Consumer Price Index (October 2012)

China’s main gauge of inflation, the Consumer Price Index fell in October to 1.7% on an annual basis, the lowest reading seen in 33 months. The reading was down from 2% in August and 1.9% in September. The main reason for the fall was apparently food prices, which showed a lower trend.

The declining trend in inflation is an encouraging sign for the economy, as it strengthens policymakers’ hands in the pursuit of growth by lowering the interest rate regime, or other monetary easing or incentive measures.

Controlled inflation probably led to the People’s Bank of China pumping in a record amount of cash flow during the week ended November 1. Using repo operations the bank injected 379 billion Yuan as additional liquidity, an all-time weekly high, into the economy.

Producer Price Index (October 2012)

Chinese inflation at the wholesale level is measured by the Producer Price index. For October the PPI showed a fall of 2.8% on an annual basis compared to 3.6% in September. This was the eighth consecutive month for a decline in the PPI. However, since the rate of decline appears to be slowing, analysts are of the view that the economy may now be stabilizing. A declining wholesale inflation is also positive for the economy.

Fixed Assets Investment (October 2012)

Chinese fixed asset investment climbed 20.7% year-on-year to 29.25 trillion Yuan (about US$4.6 trillion). This was better than analysts’ expectations of 20.6% and the previous reading of 20.5%. The rising investment trend is a plus point for the economy

Industrial Production (October 2012)

After printing 8.9% in August, and 9.2% in September, the Chinese economy reported a heartening industrial production reading in October of 9.6% growth, beating expectations of 9.4%. This is likely evidence that the economy may have bottomed out after the downward trend seen over the last three years.

Retail Sales (October 2012)

In another encouraging sign of strength in the domestic economy, Chinese retail sales during October increased 14.5% compared to the same period last year, to 1.89 trillion Yuan and was the highest seen since March. Interestingly, the growth was more or less even between the urban and rural sectors – urban consumption rose 14.5% whereas the ruler population consumed 14.8% higher.

China Central Bank Outlook

The Chinese central bank reviewed the economy at its third-quarter monetary policy meeting and said, “Current economic and financial operations have shown signs of stabilizing and consumer prices are basically stable.” The statement of the bank also said it would continue to use monetary means for growing credit in the economy at a reasonable pace, and in line with objectives of social financing. However, it expressed concern over the likely import of inflation due to the massive monetary easing measures in the US and European economies.
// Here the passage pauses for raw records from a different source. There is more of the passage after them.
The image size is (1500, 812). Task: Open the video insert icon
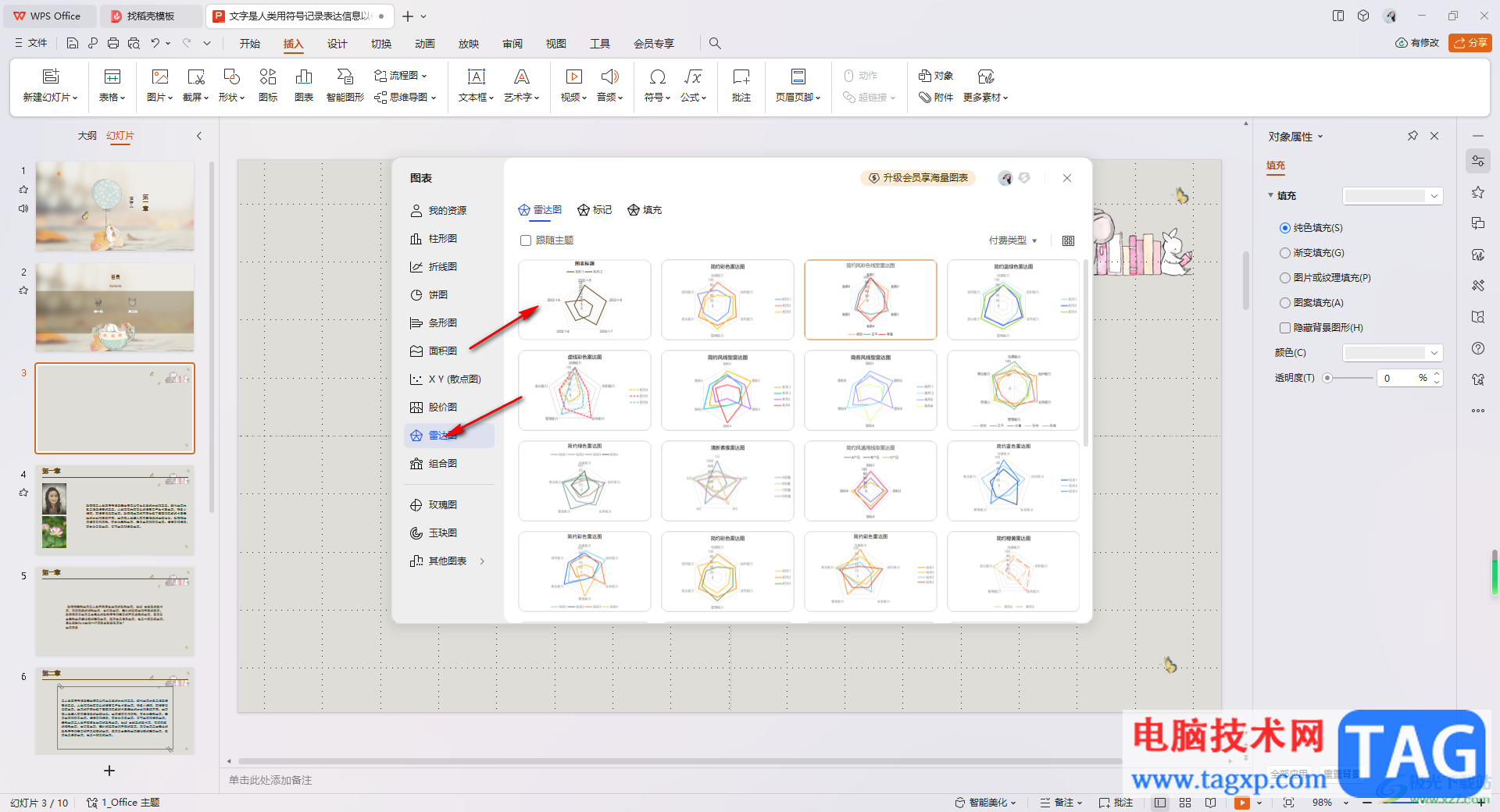pyautogui.click(x=573, y=77)
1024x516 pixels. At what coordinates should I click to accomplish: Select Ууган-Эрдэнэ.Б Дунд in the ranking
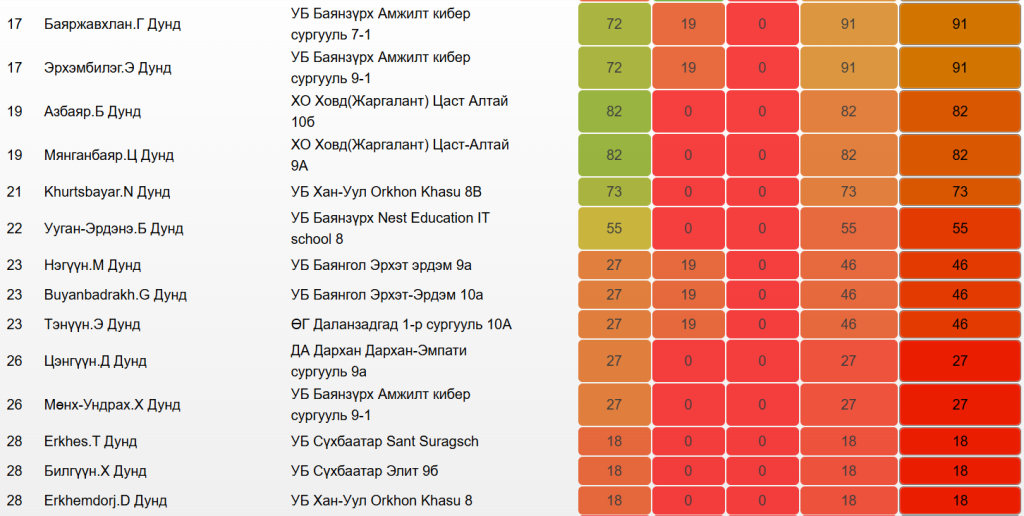pos(113,229)
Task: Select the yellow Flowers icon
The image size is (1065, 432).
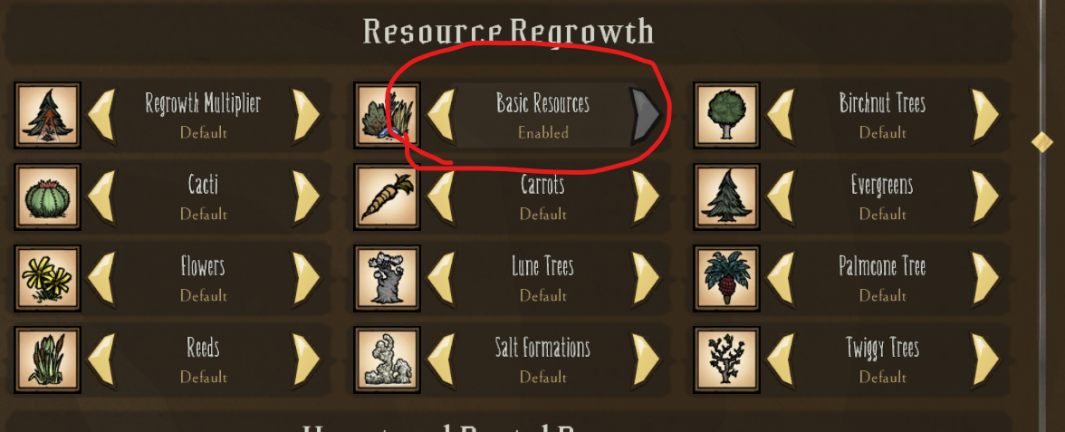Action: [x=48, y=278]
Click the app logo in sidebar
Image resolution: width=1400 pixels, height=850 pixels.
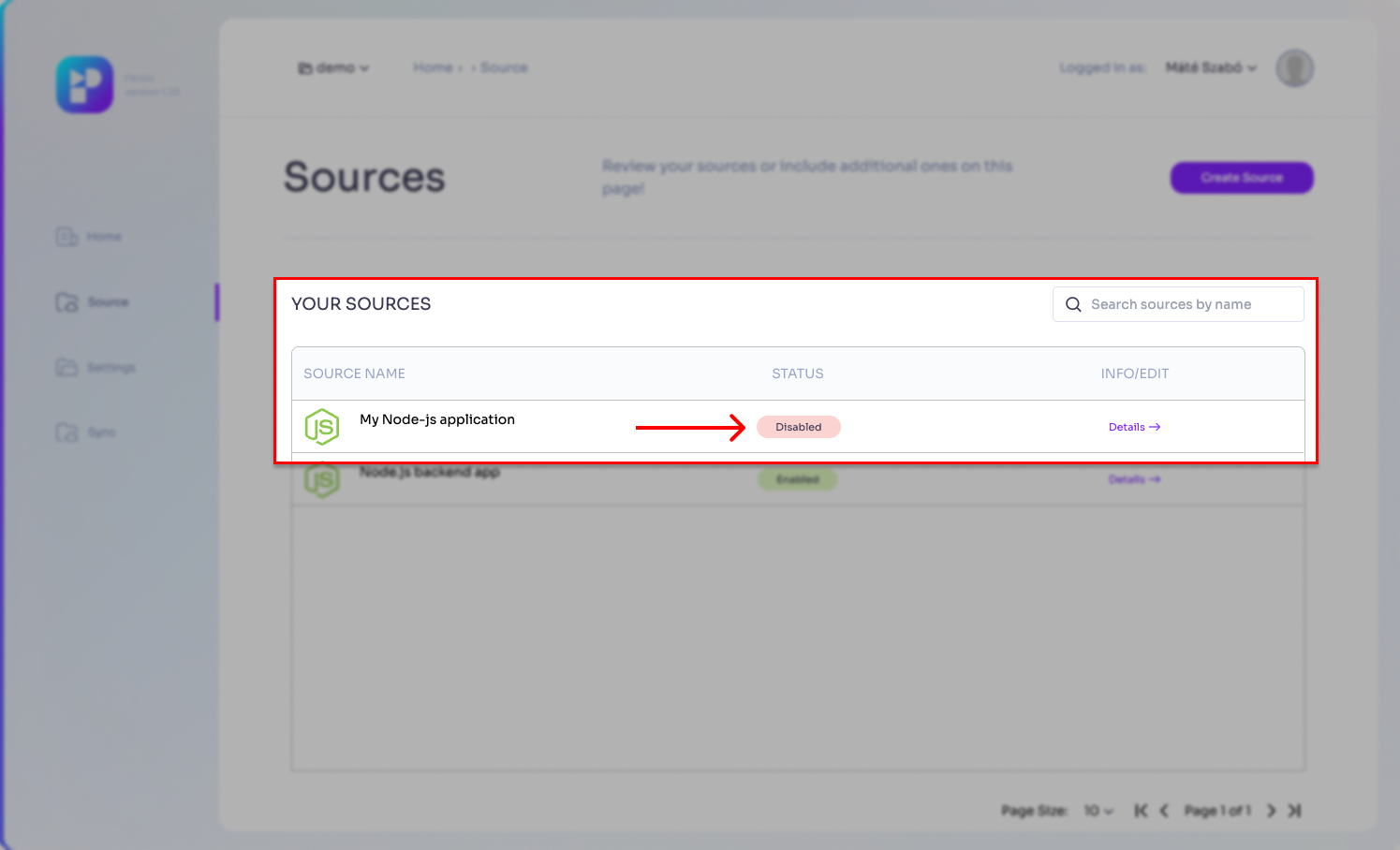84,84
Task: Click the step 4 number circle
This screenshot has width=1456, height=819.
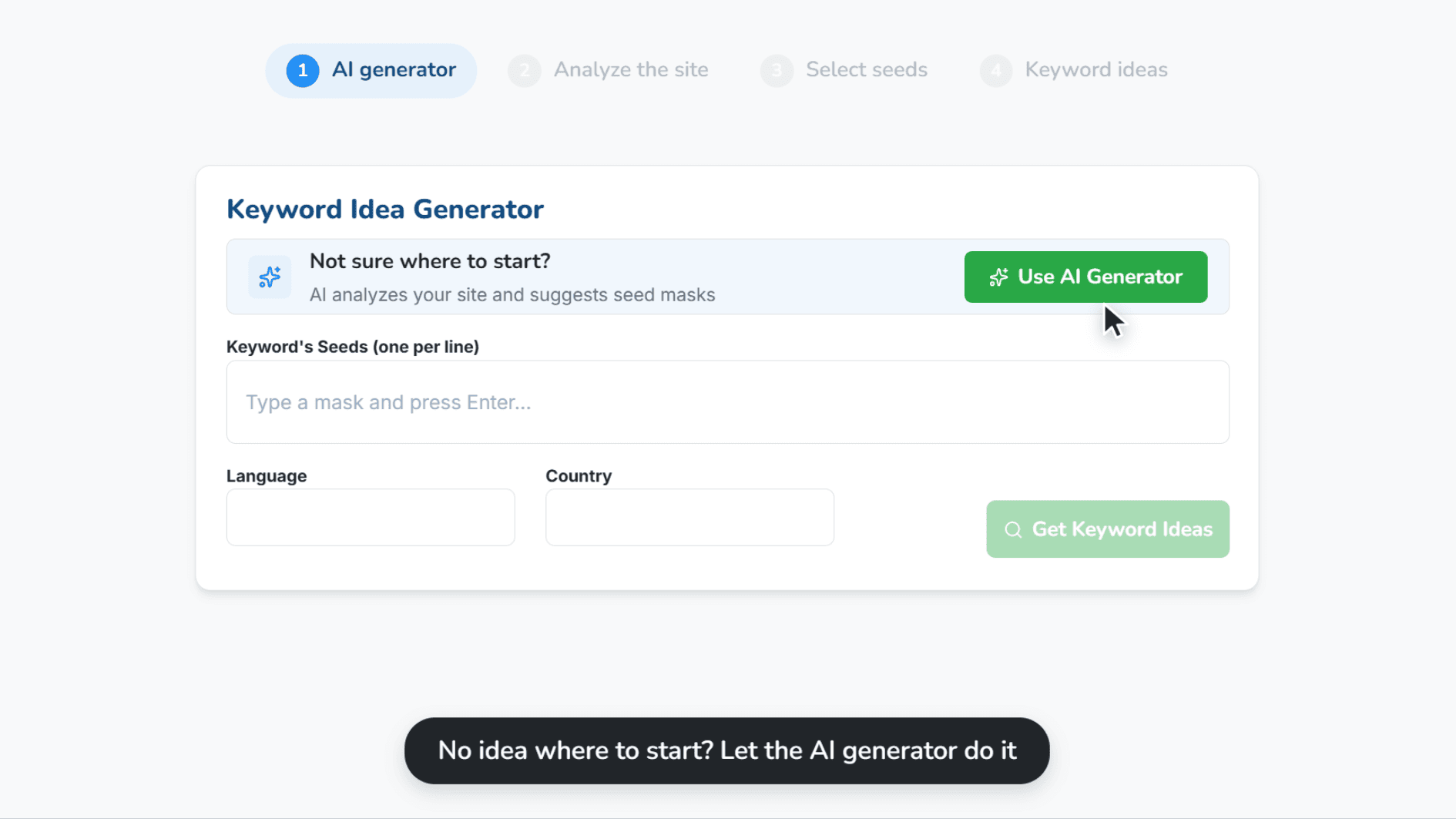Action: click(x=996, y=71)
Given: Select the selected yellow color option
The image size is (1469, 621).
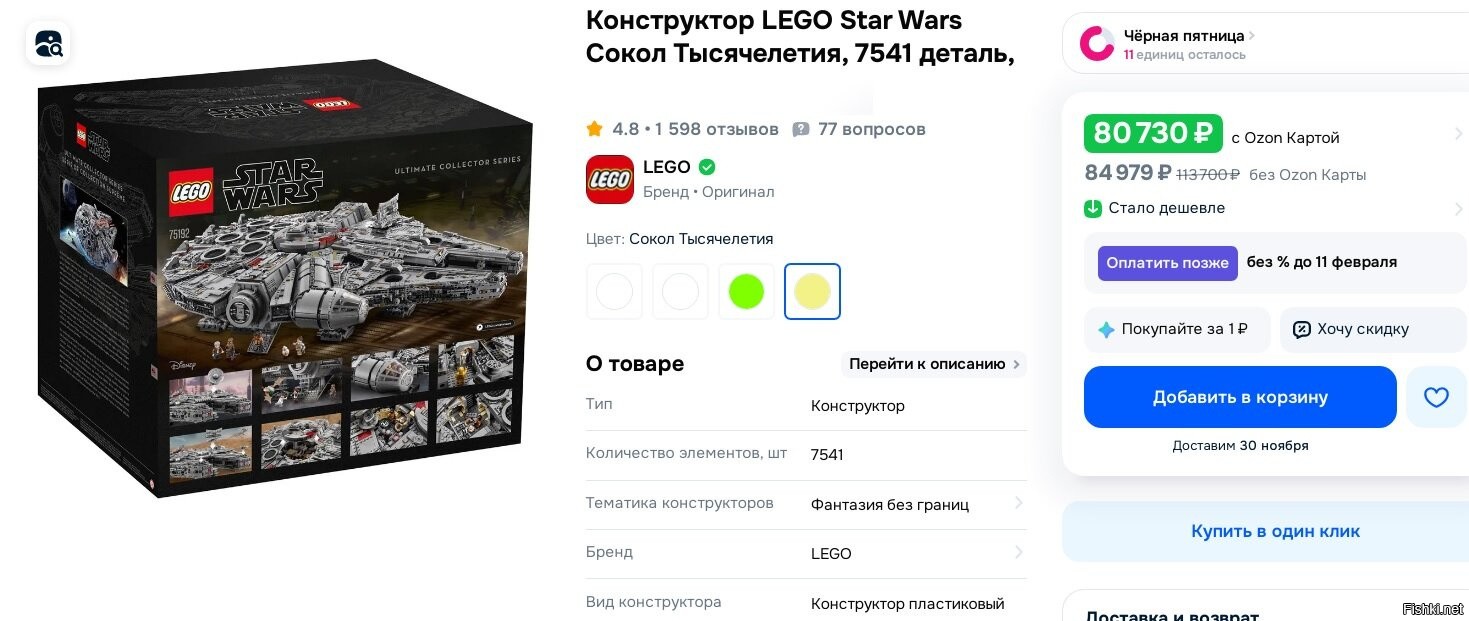Looking at the screenshot, I should [x=812, y=291].
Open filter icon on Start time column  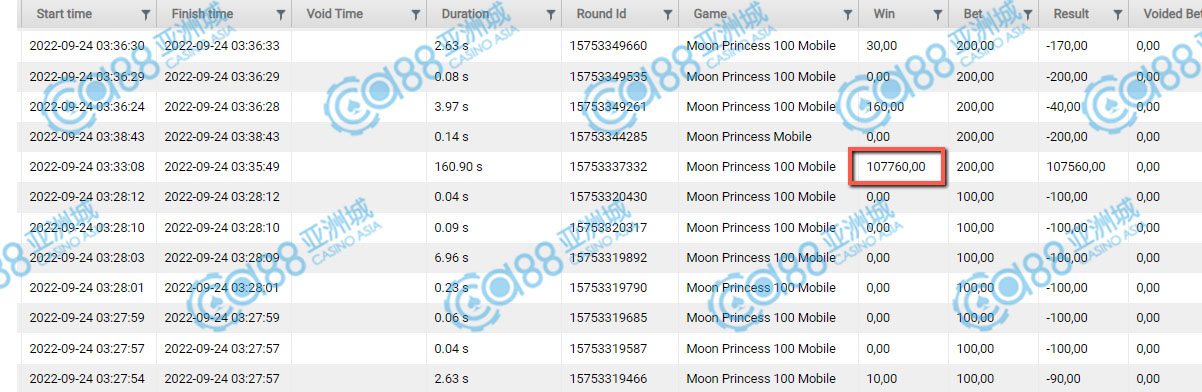click(x=146, y=15)
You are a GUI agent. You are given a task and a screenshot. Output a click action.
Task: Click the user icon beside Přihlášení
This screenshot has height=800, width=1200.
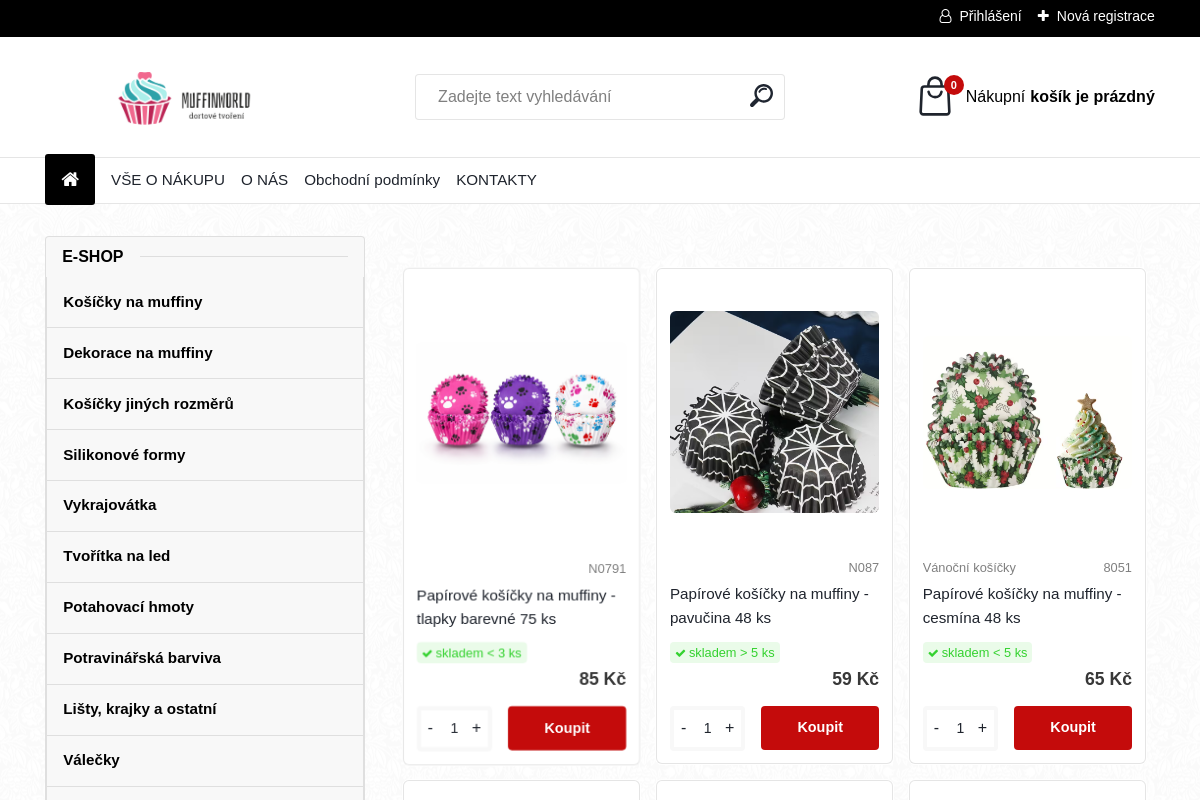pyautogui.click(x=945, y=16)
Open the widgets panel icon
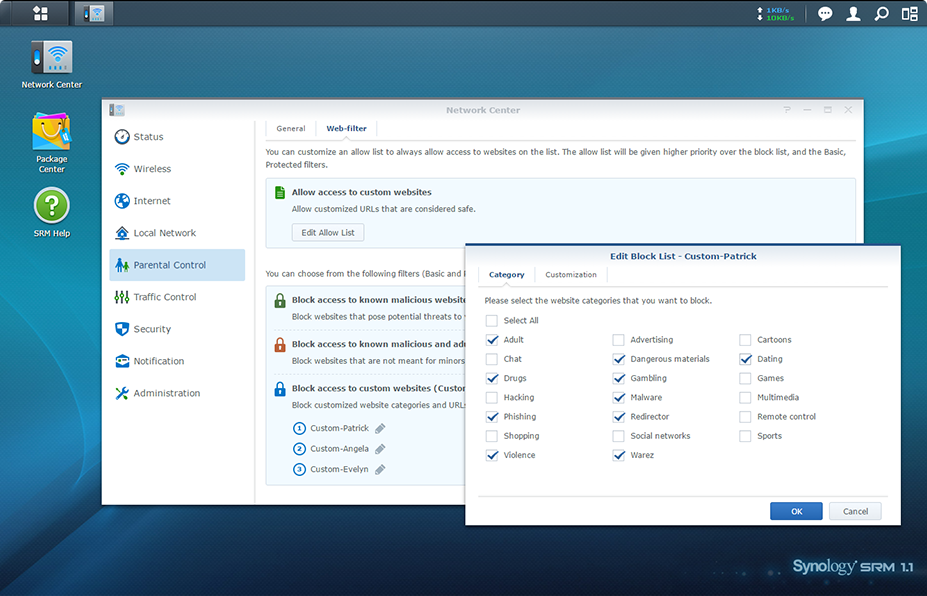The image size is (927, 596). 909,14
In sum the bank said, “We will continue to implement the prudent monetary policy, make it more targeted, flexible and forward-looking, while fine-tuning it according to the economic situation development.”

China – What to Expect

Looking at the above data trend, it does appear that the Chinese economy may be turning around, slowly, just like a huge tanker that takes a while to change course in the other direction. Rising exports, manufacturing and retail spending in an environment of relatively flat inflation and a dovish central bank stance lead us to the hopeful conclusion that China may yet return to its normal growth levels and lend a hand supporting global growth.